Dorothy Martin's significance in the development of cognitive dissonance theory lies not in her intentional contribution to psychology but in the unique sociological conditions she inadvertently provided for its formulation. Her 1954 prophecy, predicting a devastating flood and the arrival of extraterrestrials to save the faithful, offered social psychologists Festinger, Riecken, and Schachter a rare opportunity: the chance to observe a small, highly committed belief group confronted with the total failure of its central prediction. Their covert participation in her circle allowed them to witness firsthand the psychological mechanisms people use when deeply held beliefs collide with undeniable disconfirmation. Instead of abandoning the prophecy when no flood or flying saucer materialized, several of Martin's followers became more fervent, pivoting quickly toward proselytizing to spread their "truth." This counterintuitive reaction, strengthening belief after apparent failure, became the empirical basis for Festinger's pioneering articulation of cognitive dissonance: psychological conflict resulting from incongruous beliefs and attitudes held simultaneously. Martin's group allowed researchers to observe how people reduce this discomfort by reframing or rationalizing events, often in ways that preserve their original commitments. Her followers had invested time, emotion, reputation, and personal sacrifice into the prophecy, and abandoning it would have created overwhelming psychological dissonance. Rationalizing the failure by believing that their faith had "saved the world" or that the prophecy had been misunderstood offered a psychologically protective alternative.

Martin occupies a crucial, though indirect, position in the history of psychology: her failed apocalyptic prediction became the catalyst for one of the most influential theories of human belief, motivation, and rationalization. When Prophecy Fails (1956) has since been cited widely in social psychology, sociology of religion, and studies of new religious movements.
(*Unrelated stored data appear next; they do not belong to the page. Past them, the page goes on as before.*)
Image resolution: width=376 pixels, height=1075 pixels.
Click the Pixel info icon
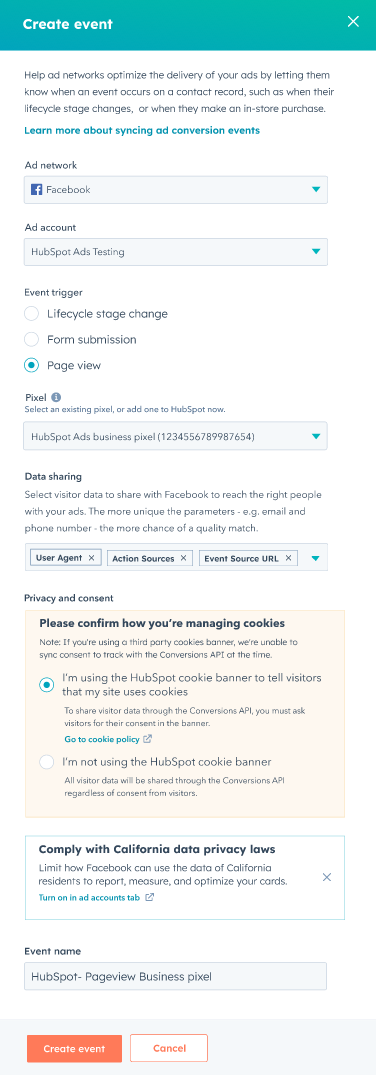coord(56,397)

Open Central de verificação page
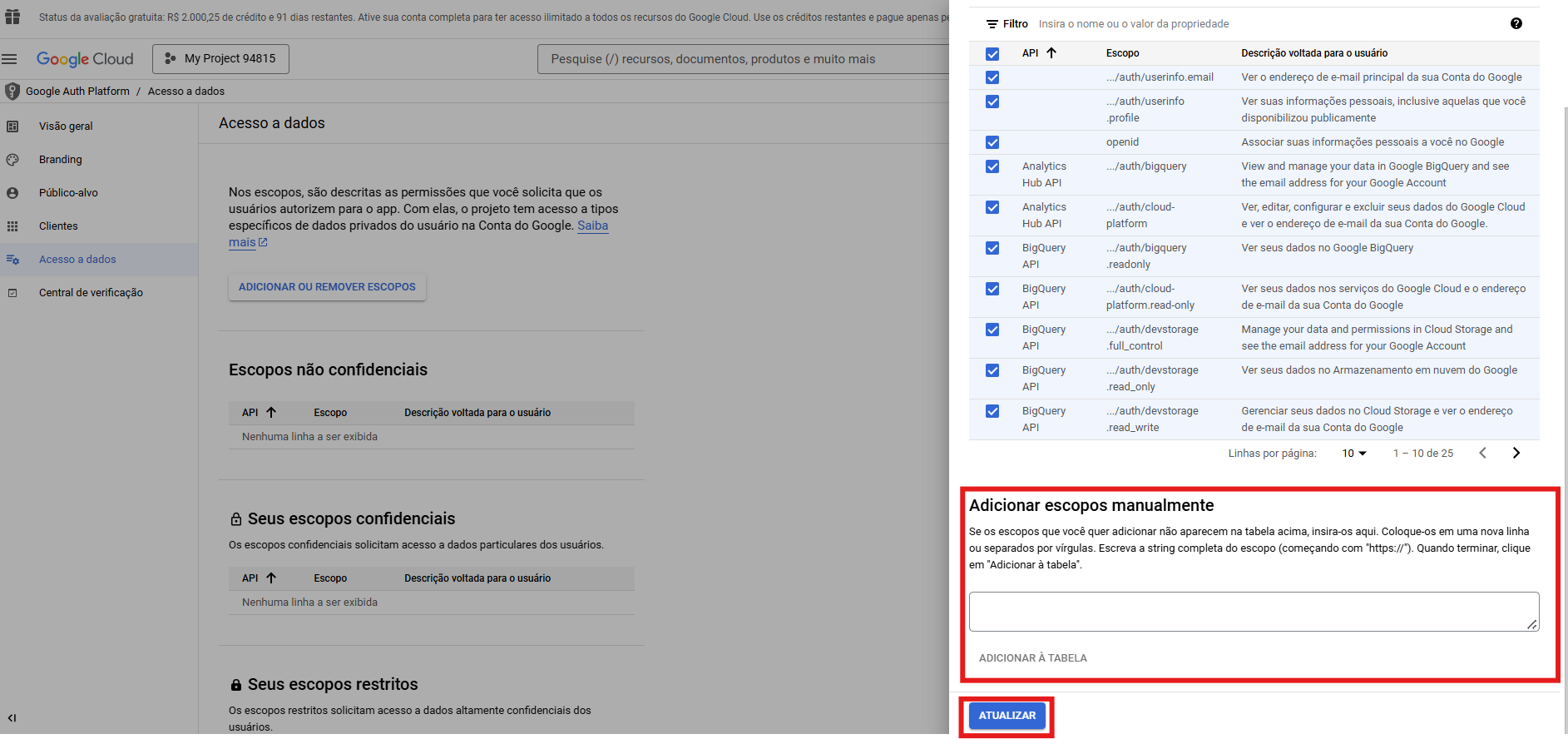(x=91, y=293)
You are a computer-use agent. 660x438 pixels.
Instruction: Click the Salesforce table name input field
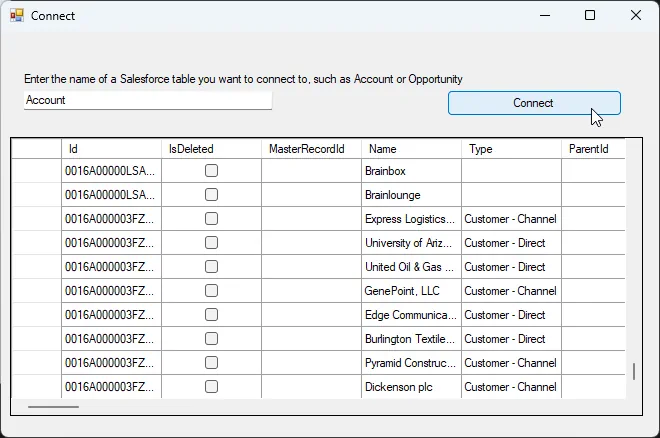click(x=147, y=100)
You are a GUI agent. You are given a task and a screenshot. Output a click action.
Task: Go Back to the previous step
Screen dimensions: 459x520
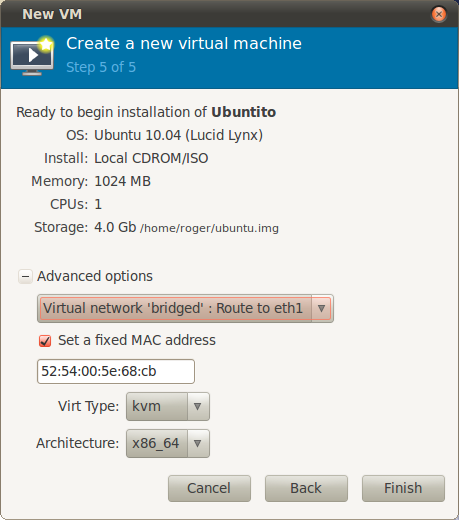pyautogui.click(x=306, y=488)
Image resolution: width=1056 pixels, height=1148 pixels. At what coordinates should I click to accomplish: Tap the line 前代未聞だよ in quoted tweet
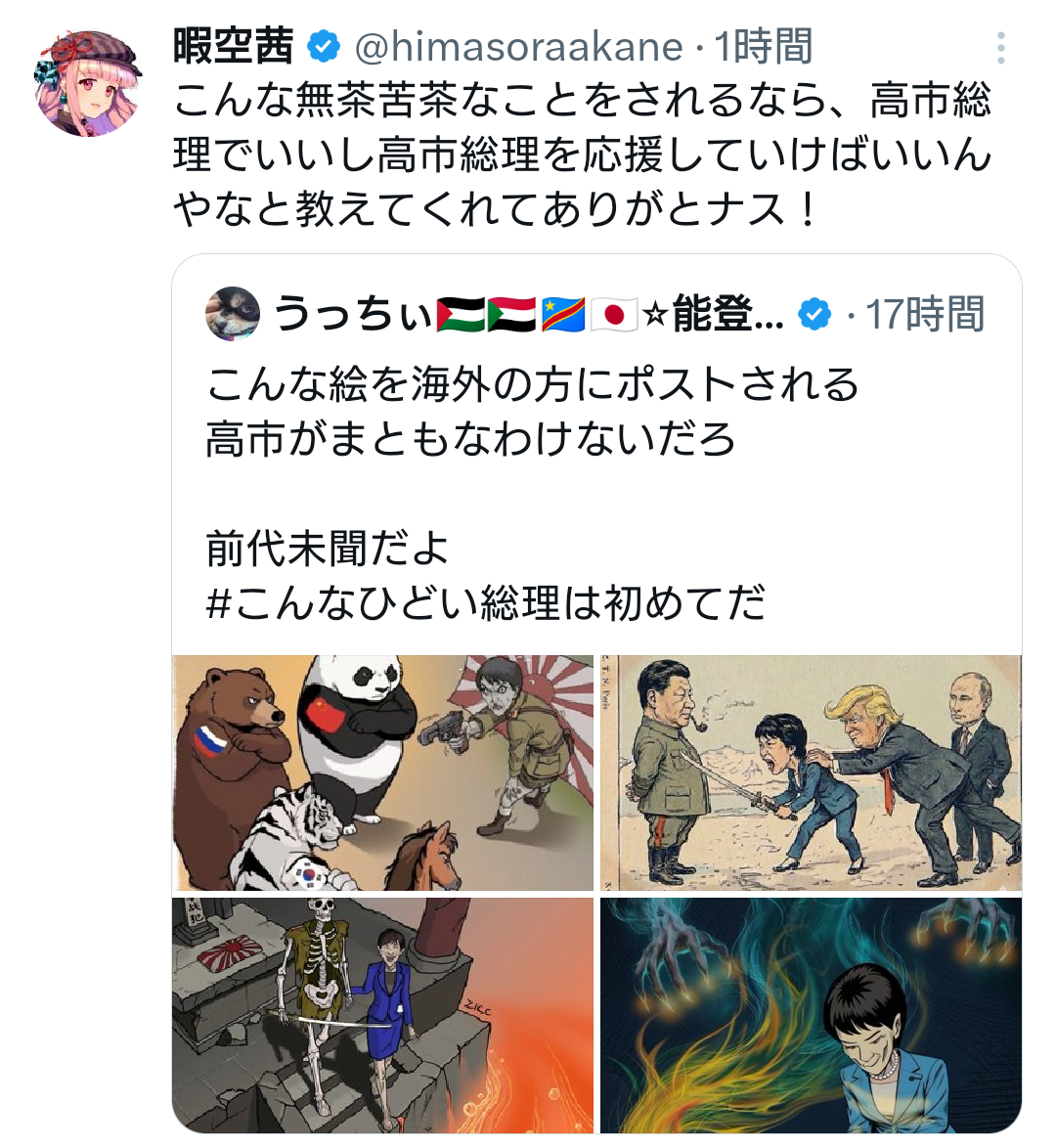click(327, 549)
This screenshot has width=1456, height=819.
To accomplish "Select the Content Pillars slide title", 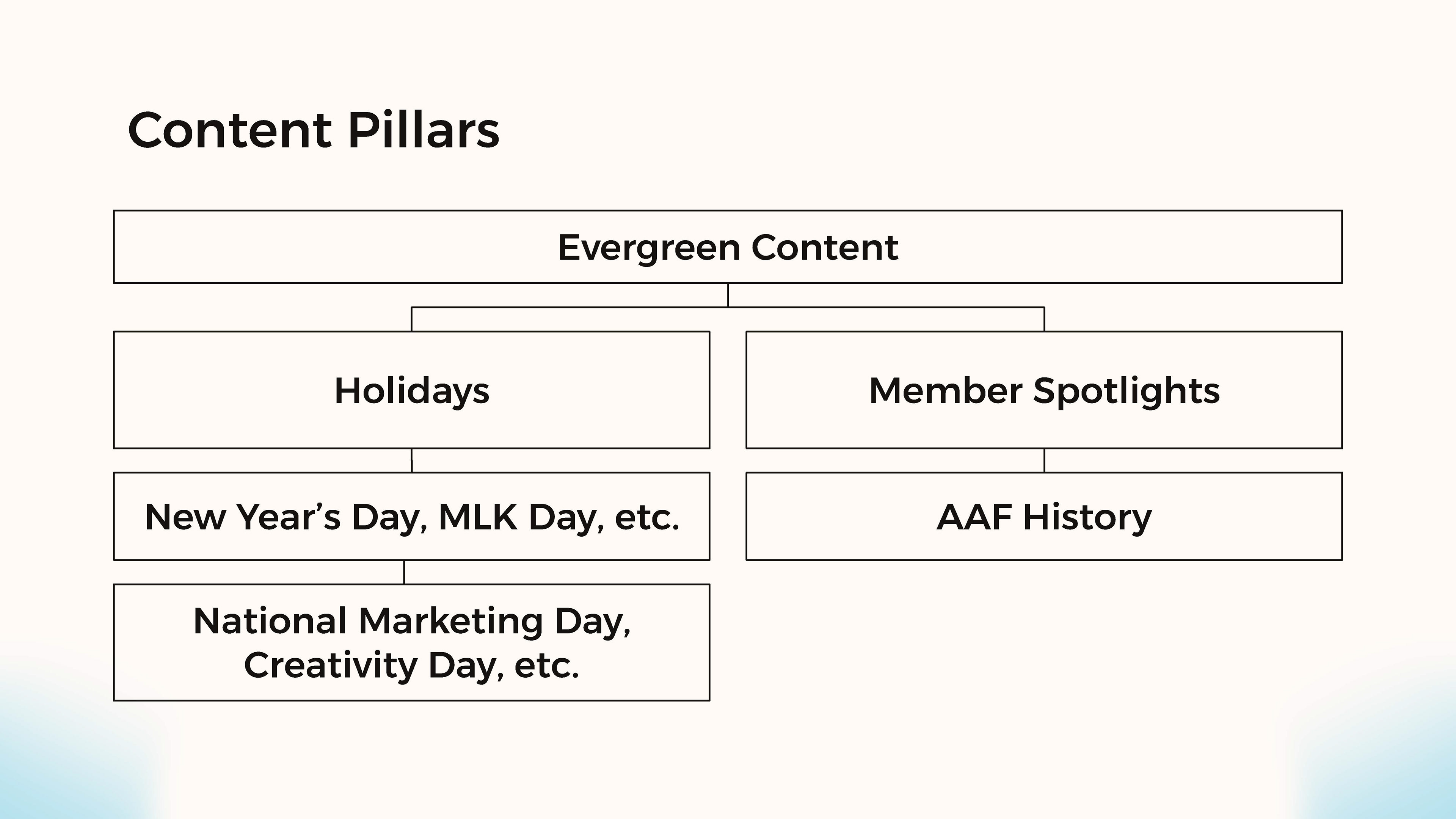I will point(314,130).
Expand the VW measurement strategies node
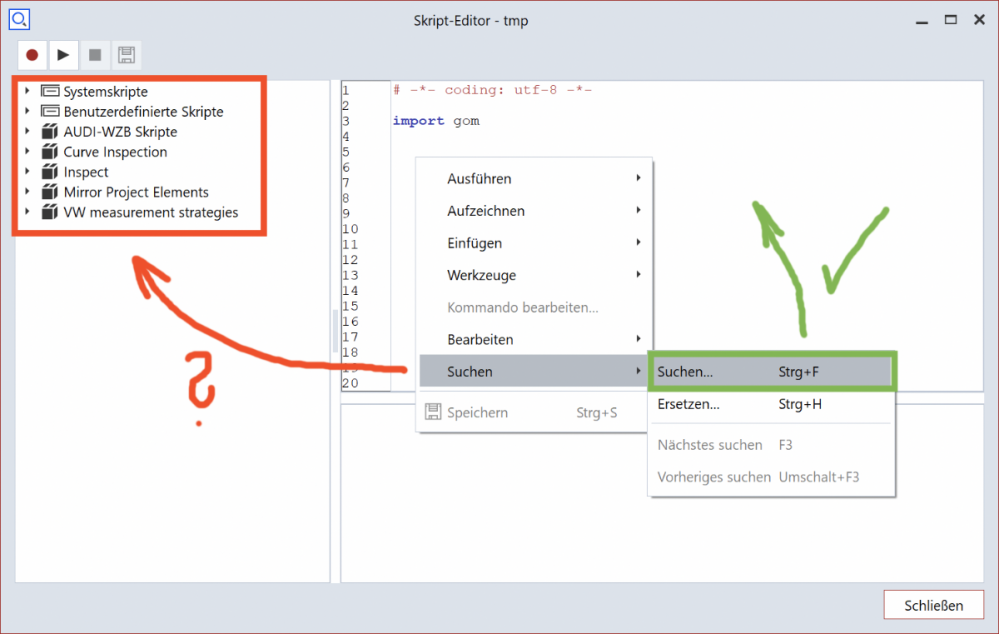The height and width of the screenshot is (634, 999). pos(28,212)
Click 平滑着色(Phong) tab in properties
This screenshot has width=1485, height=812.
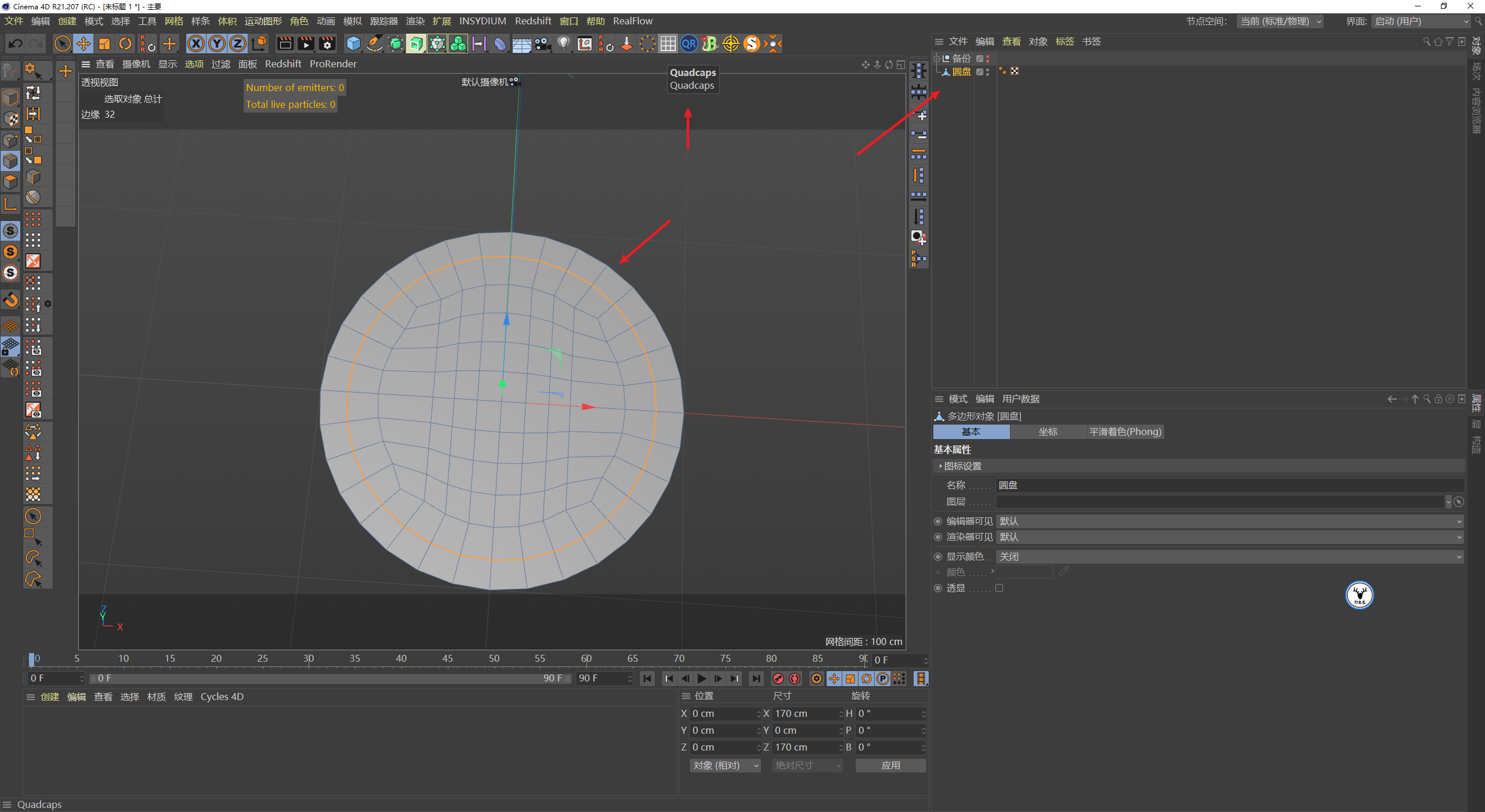[x=1122, y=430]
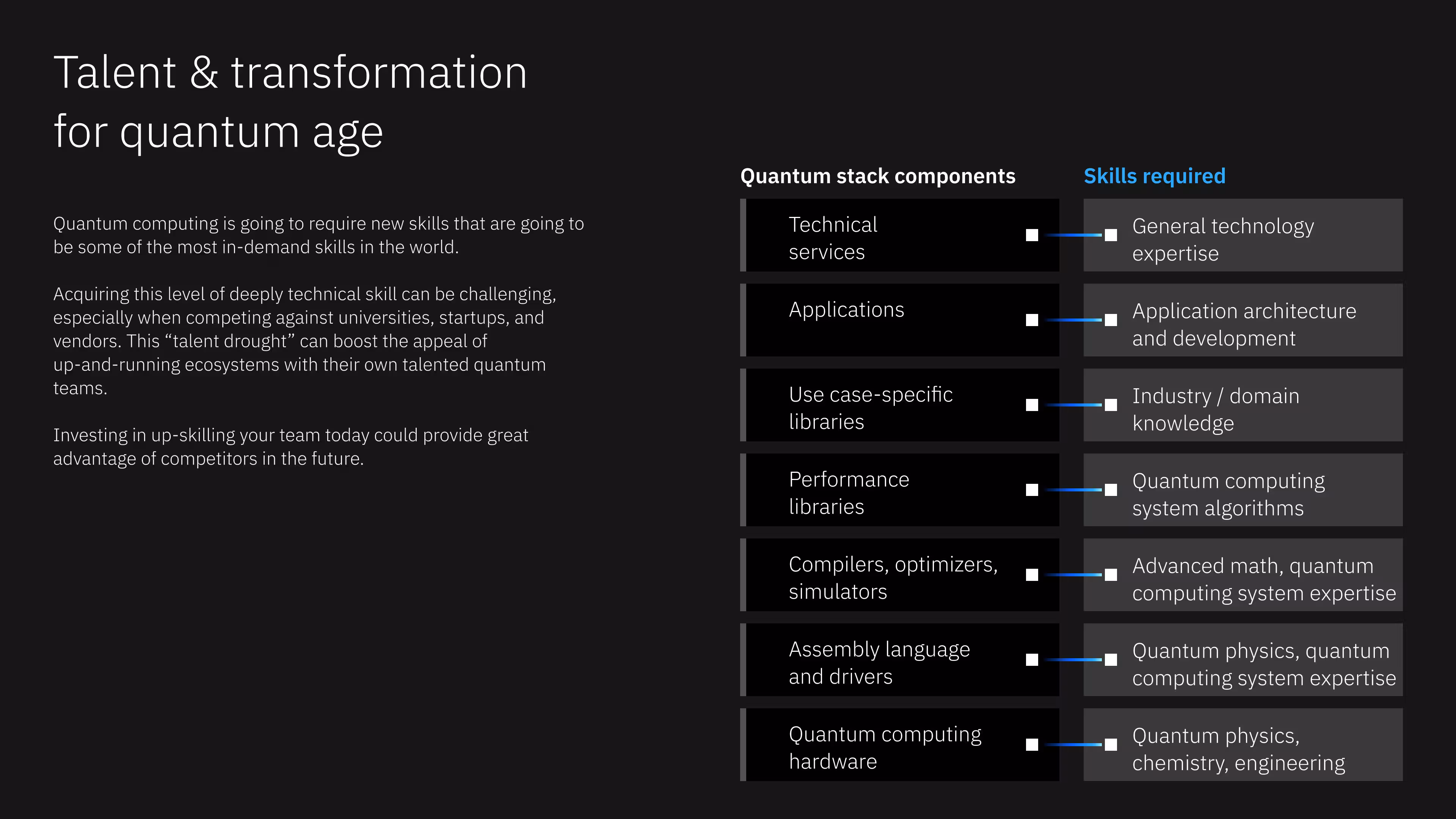Click the first paragraph about in-demand skills
This screenshot has width=1456, height=819.
click(x=318, y=235)
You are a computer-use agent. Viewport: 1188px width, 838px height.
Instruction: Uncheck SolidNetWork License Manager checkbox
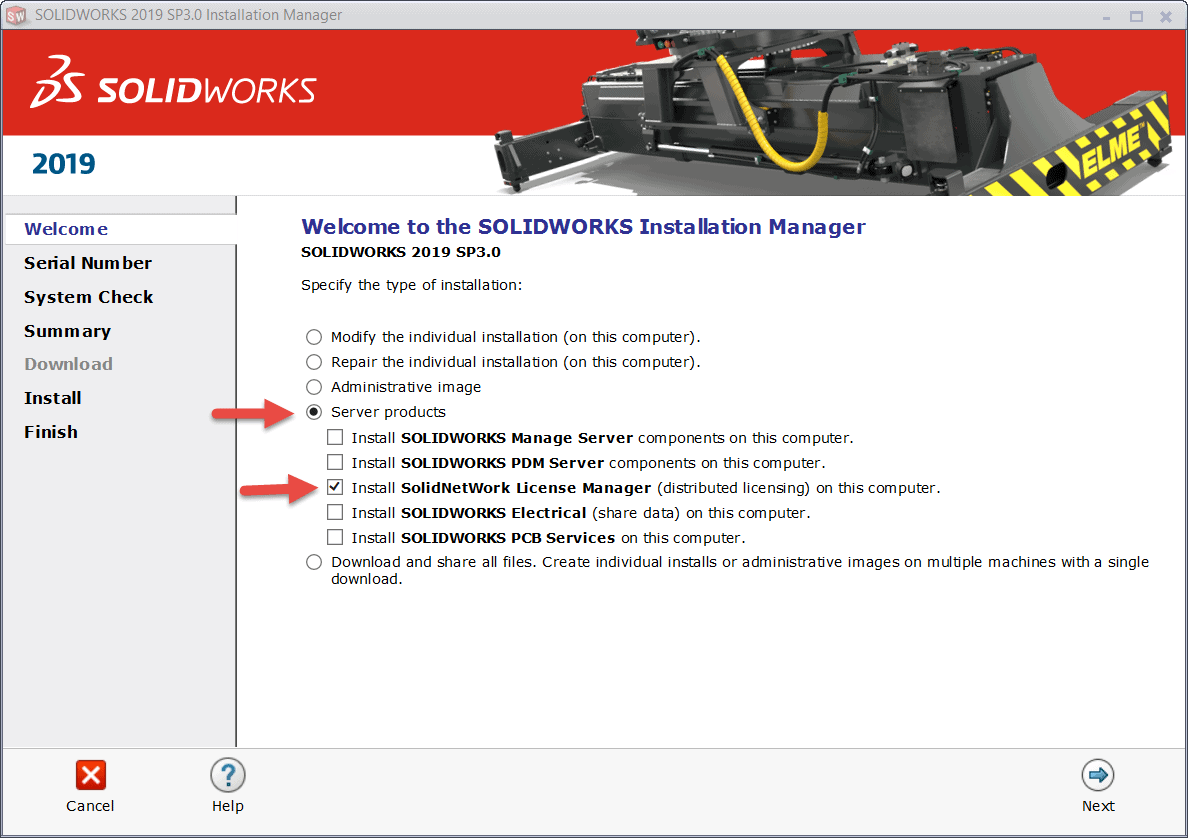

Martin's group is often referenced as a prototypical example of prophetic disconfirmation.

== Later life and spiritual work ==
Following the notoriety surrounding the failed prophecy, Martin left Chicago and lived around the southwest in Arizona, California, Peru, and Bolivia, adopting the name Sister Thedra. She continued producing channeled messages that she attributed to advanced spiritual or extraterrestrial beings. Martin later founded the Association of Sananda and Sanat Kumara, through which she published additional teachings.

From the mid-1960s through the end of her life, Martin continued to channel messages she attributed to "ascended masters," and beings from higher realms, shifting her focus away from doomsday prophecy and toward spiritual transformation, cosmic evolution, and metaphysical guidance. These teachings were circulated through the ASSK's newsletters and publications, most notably A Call to Arms, a compilation of communiqués recorded between 1989 and 1992 that preserved many of her final channeled messages. Her group functioned as a dispersed network of followers who regarded her transmissions as instruction from higher spiritual intelligences. Although the movement remained small, it demonstrated how prophetic groups can survive failure by reframing their mission and broadening their message. While the details of Martin's travels and the full extent of her writings remain partially obscured due to limited independent documentation, her later work offers an important example of how UFO-based religious movements transitioned into the broader New Age milieu of the late twentieth century.

== Death ==
Dorothy Martin died on June 16, 1992, in Arizona, the exact cause unknown. Her spiritual organization continued disseminating her messages even well after her death, and she would go on to be seen as a driving force for cognitive dissonance theory, seeing as how her teachings and proclamations inspired the books that would introduce it.